* [WHAT IS BEING ASKED]
Set down the data below again, line for line, with nothing changed.

[Stored data]
*** Block opens ***
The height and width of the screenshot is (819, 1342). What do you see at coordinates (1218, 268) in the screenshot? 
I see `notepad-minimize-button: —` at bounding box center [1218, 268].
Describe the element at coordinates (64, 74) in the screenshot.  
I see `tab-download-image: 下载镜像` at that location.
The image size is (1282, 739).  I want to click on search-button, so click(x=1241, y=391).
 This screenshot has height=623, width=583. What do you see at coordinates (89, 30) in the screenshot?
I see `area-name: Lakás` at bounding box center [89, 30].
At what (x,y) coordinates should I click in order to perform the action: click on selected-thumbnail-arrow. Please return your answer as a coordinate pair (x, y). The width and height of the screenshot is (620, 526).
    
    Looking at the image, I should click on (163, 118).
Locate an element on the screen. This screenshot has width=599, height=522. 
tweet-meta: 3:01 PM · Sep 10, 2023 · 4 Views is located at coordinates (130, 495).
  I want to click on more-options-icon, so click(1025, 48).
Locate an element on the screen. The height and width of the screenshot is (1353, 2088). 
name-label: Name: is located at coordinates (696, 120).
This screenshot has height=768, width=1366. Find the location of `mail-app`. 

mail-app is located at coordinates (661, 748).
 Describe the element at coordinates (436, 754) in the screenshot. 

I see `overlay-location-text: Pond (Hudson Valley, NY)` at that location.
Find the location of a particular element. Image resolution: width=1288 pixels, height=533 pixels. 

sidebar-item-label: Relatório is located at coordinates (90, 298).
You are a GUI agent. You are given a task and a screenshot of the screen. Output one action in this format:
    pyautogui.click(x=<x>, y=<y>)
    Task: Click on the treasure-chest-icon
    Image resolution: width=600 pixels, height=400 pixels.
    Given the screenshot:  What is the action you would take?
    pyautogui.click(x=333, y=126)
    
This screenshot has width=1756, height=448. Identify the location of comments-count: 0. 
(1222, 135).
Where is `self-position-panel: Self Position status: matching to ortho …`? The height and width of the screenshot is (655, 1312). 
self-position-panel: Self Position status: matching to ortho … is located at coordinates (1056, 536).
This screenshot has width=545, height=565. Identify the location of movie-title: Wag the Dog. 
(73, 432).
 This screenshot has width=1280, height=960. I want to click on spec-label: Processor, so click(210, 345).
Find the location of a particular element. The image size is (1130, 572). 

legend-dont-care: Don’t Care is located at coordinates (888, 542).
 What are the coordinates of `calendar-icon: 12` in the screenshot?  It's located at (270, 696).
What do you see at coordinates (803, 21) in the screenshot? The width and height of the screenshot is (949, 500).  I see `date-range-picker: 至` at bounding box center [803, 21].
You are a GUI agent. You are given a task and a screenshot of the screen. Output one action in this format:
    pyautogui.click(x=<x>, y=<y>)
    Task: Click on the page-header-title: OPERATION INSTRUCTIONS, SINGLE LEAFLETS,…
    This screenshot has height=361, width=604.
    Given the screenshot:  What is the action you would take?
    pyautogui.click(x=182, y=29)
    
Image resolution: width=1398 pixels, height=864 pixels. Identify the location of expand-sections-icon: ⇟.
*** Block closes ***
* [ANSWER SPACE]
The height and width of the screenshot is (819, 1342). What do you see at coordinates (1218, 268) in the screenshot? 
I see `notepad-minimize-button: —` at bounding box center [1218, 268].
Describe the element at coordinates (64, 74) in the screenshot.  
I see `tab-download-image: 下载镜像` at that location.
The image size is (1282, 739).  I want to click on search-button, so click(x=1241, y=391).
 This screenshot has height=623, width=583. What do you see at coordinates (89, 30) in the screenshot?
I see `area-name: Lakás` at bounding box center [89, 30].
At what (x,y) coordinates should I click in order to perform the action: click on selected-thumbnail-arrow. Please return your answer as a coordinate pair (x, y). The width and height of the screenshot is (620, 526).
    
    Looking at the image, I should click on (163, 118).
Locate an element on the screen. This screenshot has width=599, height=522. 
tweet-meta: 3:01 PM · Sep 10, 2023 · 4 Views is located at coordinates (130, 495).
  I want to click on more-options-icon, so click(1025, 48).
Locate an element on the screen. The height and width of the screenshot is (1353, 2088). 
name-label: Name: is located at coordinates (696, 120).
This screenshot has height=768, width=1366. Find the location of `mail-app`. 

mail-app is located at coordinates (661, 748).
 Describe the element at coordinates (436, 754) in the screenshot. 

I see `overlay-location-text: Pond (Hudson Valley, NY)` at that location.
Find the location of a particular element. Image resolution: width=1288 pixels, height=533 pixels. 

sidebar-item-label: Relatório is located at coordinates (90, 298).
You are a GUI agent. You are given a task and a screenshot of the screen. Output one action in this format:
    pyautogui.click(x=<x>, y=<y>)
    Task: Click on the treasure-chest-icon
    Image resolution: width=600 pixels, height=400 pixels.
    Given the screenshot:  What is the action you would take?
    pyautogui.click(x=333, y=126)
    
This screenshot has width=1756, height=448. Identify the location of comments-count: 0. 
(1222, 135).
Where is `self-position-panel: Self Position status: matching to ortho …`? The height and width of the screenshot is (655, 1312). 
self-position-panel: Self Position status: matching to ortho … is located at coordinates (1056, 536).
This screenshot has width=545, height=565. Identify the location of movie-title: Wag the Dog. 
(73, 432).
 This screenshot has width=1280, height=960. I want to click on spec-label: Processor, so click(210, 345).
Find the location of a particular element. The image size is (1130, 572). 

legend-dont-care: Don’t Care is located at coordinates (888, 542).
 What are the coordinates of `calendar-icon: 12` in the screenshot?  It's located at (270, 696).
What do you see at coordinates (803, 21) in the screenshot? The width and height of the screenshot is (949, 500).  I see `date-range-picker: 至` at bounding box center [803, 21].
You are a GUI agent. You are given a task and a screenshot of the screen. Output one action in this format:
    pyautogui.click(x=<x>, y=<y>)
    Task: Click on the page-header-title: OPERATION INSTRUCTIONS, SINGLE LEAFLETS,…
    This screenshot has height=361, width=604.
    Given the screenshot:  What is the action you would take?
    pyautogui.click(x=182, y=29)
    
Image resolution: width=1398 pixels, height=864 pixels. Identify the location of expand-sections-icon: ⇟.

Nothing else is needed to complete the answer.